Interferometric Coherence Analysis of the Everglades Wetlands, South Florida

Abstract

Interferometric synthetic aperture radar (InSAR) observations of wetlands reveal spatially detailed measurements of water-level changes and quantitative images of flow dynamics. However, lateral variability of wetland vegetation results in a heterogeneous scattering medium, which can affect interferometric coherence levels and can even limit the applicability of the technique. Here, we analyze coherence variations in Southern Florida, which consist of various wetland vegetation types, including sawgrass, graminoid, cypress, mixed shrubs, and mangrove marsh.

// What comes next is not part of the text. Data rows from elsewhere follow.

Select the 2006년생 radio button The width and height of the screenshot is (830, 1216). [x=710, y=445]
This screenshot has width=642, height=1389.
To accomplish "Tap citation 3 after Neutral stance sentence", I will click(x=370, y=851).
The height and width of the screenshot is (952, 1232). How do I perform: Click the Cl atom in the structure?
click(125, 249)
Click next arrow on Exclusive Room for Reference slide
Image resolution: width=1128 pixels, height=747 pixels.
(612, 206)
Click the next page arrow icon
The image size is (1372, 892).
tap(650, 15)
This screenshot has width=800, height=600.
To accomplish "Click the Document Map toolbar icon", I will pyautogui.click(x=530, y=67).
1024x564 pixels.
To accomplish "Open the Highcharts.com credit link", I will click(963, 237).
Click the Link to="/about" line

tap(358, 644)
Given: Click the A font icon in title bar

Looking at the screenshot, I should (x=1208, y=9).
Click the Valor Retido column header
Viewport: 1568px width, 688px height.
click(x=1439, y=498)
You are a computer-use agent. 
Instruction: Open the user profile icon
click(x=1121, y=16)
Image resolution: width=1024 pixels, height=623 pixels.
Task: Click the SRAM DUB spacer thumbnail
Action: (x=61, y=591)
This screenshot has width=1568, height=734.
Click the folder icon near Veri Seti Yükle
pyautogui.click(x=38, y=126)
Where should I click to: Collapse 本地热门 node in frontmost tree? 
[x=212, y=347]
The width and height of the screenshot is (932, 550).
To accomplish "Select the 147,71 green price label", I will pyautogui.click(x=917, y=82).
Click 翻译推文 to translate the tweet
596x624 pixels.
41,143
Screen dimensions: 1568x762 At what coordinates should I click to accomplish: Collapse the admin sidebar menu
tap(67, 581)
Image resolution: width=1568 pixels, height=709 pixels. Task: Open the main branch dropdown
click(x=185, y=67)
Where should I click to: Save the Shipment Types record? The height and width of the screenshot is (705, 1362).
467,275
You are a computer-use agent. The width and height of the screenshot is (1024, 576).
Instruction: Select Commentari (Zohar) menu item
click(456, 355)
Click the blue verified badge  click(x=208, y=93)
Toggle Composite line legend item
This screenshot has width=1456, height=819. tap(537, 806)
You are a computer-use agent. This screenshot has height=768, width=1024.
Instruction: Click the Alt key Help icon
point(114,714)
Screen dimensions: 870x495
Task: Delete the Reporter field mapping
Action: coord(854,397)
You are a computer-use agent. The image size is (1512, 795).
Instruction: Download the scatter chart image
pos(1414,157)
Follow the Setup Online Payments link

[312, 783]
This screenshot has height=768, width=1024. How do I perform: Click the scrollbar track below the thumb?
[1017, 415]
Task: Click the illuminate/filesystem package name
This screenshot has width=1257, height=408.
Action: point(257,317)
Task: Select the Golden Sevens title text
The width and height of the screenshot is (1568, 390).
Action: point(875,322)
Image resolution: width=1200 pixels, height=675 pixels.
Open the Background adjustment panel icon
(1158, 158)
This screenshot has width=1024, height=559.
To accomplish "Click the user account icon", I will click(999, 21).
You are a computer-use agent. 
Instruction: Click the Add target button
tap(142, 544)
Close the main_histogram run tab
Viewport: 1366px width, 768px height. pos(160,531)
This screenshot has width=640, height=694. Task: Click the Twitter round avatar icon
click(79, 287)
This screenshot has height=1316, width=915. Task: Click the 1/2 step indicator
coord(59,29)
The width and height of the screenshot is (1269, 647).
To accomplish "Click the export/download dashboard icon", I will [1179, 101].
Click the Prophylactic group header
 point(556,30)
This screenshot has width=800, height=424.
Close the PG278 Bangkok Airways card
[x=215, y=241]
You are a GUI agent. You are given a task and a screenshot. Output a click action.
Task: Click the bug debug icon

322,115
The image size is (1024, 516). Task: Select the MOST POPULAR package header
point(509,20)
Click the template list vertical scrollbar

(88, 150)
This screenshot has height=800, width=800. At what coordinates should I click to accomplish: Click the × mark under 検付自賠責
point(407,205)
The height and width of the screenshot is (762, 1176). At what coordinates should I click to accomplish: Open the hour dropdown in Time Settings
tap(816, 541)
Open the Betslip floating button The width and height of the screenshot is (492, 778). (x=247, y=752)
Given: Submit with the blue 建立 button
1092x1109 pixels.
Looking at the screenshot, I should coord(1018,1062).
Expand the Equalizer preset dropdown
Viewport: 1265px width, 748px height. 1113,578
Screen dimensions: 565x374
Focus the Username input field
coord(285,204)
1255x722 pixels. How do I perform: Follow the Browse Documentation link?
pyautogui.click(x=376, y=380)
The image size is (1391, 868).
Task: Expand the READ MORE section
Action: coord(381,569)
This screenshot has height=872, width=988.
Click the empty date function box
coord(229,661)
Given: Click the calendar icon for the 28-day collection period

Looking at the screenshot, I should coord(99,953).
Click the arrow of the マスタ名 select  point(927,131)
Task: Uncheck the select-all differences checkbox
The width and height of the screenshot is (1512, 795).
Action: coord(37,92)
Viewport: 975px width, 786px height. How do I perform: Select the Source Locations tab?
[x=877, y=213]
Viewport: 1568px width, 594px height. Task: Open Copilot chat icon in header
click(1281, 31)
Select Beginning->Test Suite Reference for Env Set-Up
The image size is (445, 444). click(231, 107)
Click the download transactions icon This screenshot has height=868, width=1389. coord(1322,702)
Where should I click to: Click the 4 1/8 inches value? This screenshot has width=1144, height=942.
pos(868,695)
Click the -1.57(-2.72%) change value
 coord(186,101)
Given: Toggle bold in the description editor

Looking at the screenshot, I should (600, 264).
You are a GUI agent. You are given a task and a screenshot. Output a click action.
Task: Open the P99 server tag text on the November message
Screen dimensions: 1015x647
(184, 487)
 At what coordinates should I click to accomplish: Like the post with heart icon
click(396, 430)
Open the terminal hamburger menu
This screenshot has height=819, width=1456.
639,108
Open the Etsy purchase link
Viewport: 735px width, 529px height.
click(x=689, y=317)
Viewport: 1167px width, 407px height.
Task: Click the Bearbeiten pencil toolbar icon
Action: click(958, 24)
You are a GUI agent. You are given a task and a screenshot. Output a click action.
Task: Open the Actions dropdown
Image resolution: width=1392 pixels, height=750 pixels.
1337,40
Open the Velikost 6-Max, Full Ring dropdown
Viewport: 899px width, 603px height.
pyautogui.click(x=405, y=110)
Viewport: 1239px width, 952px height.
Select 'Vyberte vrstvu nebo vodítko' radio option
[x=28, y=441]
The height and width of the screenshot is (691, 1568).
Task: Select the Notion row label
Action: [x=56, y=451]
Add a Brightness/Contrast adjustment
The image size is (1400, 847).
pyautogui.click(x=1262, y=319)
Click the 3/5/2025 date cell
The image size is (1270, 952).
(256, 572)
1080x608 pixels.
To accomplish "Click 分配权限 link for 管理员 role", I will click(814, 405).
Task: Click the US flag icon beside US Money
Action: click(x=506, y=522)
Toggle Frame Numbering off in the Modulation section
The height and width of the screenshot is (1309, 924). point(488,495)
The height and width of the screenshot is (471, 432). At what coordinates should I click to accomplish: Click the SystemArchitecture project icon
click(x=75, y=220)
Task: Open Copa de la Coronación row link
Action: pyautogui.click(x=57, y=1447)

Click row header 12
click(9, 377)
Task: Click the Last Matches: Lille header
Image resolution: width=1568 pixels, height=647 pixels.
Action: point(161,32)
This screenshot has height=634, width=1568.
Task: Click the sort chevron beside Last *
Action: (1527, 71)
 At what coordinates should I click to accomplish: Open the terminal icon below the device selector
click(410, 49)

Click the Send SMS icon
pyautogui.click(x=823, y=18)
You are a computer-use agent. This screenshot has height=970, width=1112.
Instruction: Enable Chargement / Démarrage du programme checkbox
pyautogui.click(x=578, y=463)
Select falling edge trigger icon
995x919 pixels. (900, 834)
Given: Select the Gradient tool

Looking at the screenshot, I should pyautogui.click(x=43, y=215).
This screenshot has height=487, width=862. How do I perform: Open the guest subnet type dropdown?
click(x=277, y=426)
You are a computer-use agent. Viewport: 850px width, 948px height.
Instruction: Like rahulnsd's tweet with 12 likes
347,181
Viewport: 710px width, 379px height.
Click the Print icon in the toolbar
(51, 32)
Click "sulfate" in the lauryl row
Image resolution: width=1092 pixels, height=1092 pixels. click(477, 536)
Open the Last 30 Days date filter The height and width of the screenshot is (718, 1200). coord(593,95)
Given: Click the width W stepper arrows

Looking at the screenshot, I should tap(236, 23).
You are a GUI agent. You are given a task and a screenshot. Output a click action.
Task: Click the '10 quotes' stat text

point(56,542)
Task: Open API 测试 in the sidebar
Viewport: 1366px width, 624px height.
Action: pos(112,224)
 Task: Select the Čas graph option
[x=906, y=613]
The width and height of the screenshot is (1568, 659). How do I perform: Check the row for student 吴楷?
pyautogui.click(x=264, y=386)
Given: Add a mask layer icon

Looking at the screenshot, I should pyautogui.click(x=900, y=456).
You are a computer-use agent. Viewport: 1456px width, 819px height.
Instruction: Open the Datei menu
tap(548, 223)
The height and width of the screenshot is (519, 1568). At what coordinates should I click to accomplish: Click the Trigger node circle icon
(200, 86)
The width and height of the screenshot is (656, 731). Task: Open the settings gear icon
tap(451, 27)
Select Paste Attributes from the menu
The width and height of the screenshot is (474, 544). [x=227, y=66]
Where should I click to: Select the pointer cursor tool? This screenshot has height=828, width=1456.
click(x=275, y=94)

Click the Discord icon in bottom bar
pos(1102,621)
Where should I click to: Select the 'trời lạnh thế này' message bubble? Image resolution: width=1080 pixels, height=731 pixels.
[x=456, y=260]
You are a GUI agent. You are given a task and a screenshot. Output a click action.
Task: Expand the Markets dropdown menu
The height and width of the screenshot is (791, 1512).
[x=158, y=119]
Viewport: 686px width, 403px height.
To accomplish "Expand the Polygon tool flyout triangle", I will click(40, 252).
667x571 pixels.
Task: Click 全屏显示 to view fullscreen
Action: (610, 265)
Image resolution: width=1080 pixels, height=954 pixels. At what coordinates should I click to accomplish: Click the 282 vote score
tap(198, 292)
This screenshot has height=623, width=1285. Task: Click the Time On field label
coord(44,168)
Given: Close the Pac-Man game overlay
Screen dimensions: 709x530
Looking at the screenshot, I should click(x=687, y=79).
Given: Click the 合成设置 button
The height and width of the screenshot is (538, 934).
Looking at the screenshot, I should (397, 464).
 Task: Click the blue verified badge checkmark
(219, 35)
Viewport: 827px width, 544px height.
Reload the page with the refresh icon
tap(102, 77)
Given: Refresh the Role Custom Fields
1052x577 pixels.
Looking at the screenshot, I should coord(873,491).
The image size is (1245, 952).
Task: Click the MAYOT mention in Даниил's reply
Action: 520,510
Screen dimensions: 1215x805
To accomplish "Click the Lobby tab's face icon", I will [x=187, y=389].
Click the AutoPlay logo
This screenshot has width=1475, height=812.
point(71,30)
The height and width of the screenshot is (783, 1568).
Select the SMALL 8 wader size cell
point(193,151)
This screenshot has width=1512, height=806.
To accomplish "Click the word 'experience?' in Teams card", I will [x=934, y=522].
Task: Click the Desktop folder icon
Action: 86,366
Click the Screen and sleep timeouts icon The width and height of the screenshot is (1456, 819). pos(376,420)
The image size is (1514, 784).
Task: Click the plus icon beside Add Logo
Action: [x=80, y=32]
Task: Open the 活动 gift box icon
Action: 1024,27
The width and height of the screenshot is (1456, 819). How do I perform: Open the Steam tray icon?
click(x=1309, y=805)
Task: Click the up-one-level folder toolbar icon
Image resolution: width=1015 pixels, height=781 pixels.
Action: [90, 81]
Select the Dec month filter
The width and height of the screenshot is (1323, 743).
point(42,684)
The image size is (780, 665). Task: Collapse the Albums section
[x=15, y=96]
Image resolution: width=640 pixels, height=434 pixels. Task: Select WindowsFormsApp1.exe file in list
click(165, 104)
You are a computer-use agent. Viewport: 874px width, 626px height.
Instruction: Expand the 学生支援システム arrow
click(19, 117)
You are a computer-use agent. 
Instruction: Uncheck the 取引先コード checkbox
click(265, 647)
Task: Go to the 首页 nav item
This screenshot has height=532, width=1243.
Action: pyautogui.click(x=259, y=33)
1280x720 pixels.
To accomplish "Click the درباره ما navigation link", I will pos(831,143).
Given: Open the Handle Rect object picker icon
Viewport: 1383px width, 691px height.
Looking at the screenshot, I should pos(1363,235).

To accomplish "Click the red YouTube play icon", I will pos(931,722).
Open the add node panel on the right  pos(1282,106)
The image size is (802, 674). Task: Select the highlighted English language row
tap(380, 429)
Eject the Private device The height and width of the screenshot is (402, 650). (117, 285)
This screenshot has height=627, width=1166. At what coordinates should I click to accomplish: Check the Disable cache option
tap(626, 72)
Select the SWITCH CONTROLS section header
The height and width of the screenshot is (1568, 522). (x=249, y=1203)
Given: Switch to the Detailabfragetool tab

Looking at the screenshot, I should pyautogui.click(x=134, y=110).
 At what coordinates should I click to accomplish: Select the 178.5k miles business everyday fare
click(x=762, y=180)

We use JERS-1, ERS-1/2, ENVISAT, and RADARSAT-1 data, to investigate the effect of acquisition parameters and temporal baseline (time span between acquisitions) on the coherence level in the various wetland vegetation environments. The main findings of our coherence analysis are as follows: (1) Woody wetlands, such as cypress and mixed shrubs swamps, have higher coherence levels than herbaceous wetlands of sawgrass and graminoid (cattail) in all SAR data types; (2) the coherence level of C-band data is strongly dependent on temporal baseline, whereas the coherence level of L-band data depends mainly on perpendicular baseline, but to some degree also on temporal baseline; (3) backscatter from JERS-1 and RADARSAT-1 is correlated with coherence in four wetland vegetation types (sawgrass, cypress, mixed shrubs, and mangrove), but ERS backscatter has no relation to coherence, except over sawgrass marsh. Finally, our study clearly indicates that high resolution, HH polarization, and small incidence angle observations are most suitable for wetland InSAR applications.